Hitler hatte Bormann. Merkel hat Baumann. Historische Parallelen? Eher historische Überkreuzungen, bzw. Auf’s-Kreuz-Legen. Urban Priol hatte das schon 2010 mal gekonnt persifliert. Die beiden haben ein ganzes Land gekapert, weil auf’m Abi-Ball keiner mit ihnen tanzen wollte.

Renate Bahl / 19.01.2020

Sehr geehrte/r N. Reher, Merkel ist natürlich das Grundübel, keine Frage. Aber ohne die vielen eierlosen Wasserträger um sie herum und die vielen Wähler, die offensichtlich nachwievor hinter ihr stehen,  hätte sie doch niemals so viel Macht erzielen können. Aber die Politschranzen wollen ihren Platz am wohlgefüllten Futtertrog nicht verlieren. Mir wird noch immer speiübel wenn ich nach ihren nichtssagenden Reden (CDU- PARTEITAG) sehe, wie sie minutenlang standing ovations bekommt! Auch von der Werteunion, das sind Heuchler vor dem Herrn. Ich weiß nicht, wen ich mehr verachte: AM oder die Menschen, die sie wählen…..

Volker Seitz / 19.01.2020

Lieber die unübertroffenen Bücher von Phillip Plickert und Ferdinand Knauß lesen. Dort wird das Phänomen Merkel exzellent beschrieben.
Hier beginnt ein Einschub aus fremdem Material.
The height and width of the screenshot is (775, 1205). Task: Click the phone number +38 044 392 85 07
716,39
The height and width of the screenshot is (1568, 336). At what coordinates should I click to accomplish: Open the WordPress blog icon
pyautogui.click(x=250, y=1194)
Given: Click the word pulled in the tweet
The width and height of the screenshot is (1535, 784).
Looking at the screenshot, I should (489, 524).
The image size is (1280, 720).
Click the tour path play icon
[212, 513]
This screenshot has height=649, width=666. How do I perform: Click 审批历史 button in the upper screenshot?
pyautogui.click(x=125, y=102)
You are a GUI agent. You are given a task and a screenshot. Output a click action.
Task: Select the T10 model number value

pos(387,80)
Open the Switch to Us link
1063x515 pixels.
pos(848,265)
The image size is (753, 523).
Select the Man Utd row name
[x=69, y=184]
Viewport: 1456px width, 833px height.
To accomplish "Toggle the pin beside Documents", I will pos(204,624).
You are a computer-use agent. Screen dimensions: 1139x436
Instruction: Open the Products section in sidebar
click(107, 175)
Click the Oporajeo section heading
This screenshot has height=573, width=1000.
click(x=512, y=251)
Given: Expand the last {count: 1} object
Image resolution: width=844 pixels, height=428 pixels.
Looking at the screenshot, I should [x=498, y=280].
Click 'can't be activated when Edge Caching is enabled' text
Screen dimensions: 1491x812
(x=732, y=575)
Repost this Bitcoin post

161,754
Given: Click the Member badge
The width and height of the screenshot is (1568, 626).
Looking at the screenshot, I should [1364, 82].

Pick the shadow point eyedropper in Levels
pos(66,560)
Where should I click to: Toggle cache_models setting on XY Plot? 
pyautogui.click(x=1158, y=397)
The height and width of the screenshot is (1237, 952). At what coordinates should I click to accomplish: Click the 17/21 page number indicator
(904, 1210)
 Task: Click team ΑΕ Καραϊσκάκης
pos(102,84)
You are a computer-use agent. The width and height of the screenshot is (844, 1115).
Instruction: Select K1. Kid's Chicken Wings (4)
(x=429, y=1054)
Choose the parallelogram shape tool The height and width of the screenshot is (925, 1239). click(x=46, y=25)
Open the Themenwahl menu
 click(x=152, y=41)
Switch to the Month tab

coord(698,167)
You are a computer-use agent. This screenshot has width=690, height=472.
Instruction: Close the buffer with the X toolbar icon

Michael Scheffler / 19.01.2020

Merkel war weder Investor SED noch in Blockparteien, merkt Euch das! Das ist nämlich das eigentlich Perfide. Ein klassisches U-Boot…

Rolf Mainz / 19.01.2020

“Merkel-Bashing”? In Deutschland? Muss ich verpasst haben. Im Gegenteil habe ich noch keinen Kanzler erlebt, der so mit Samthandschuhen angefasst worden ist. Und ein “Merkel-Trauma” wird eher Deutschland ob der Unfähigkeit jener Dame ereilen als eine Frau Höhler. Werte Frau Stephan, seien Sie beruhigt, Angela I. von Deutschland braucht Ihren Beistand nicht. Und verdient hätte sie jenen auch nicht, ganz und gar nicht.

Rita Wiesinger / 19.01.2020

Ich glaube nicht, dass Merkel für sich selbst verantwortlich ist.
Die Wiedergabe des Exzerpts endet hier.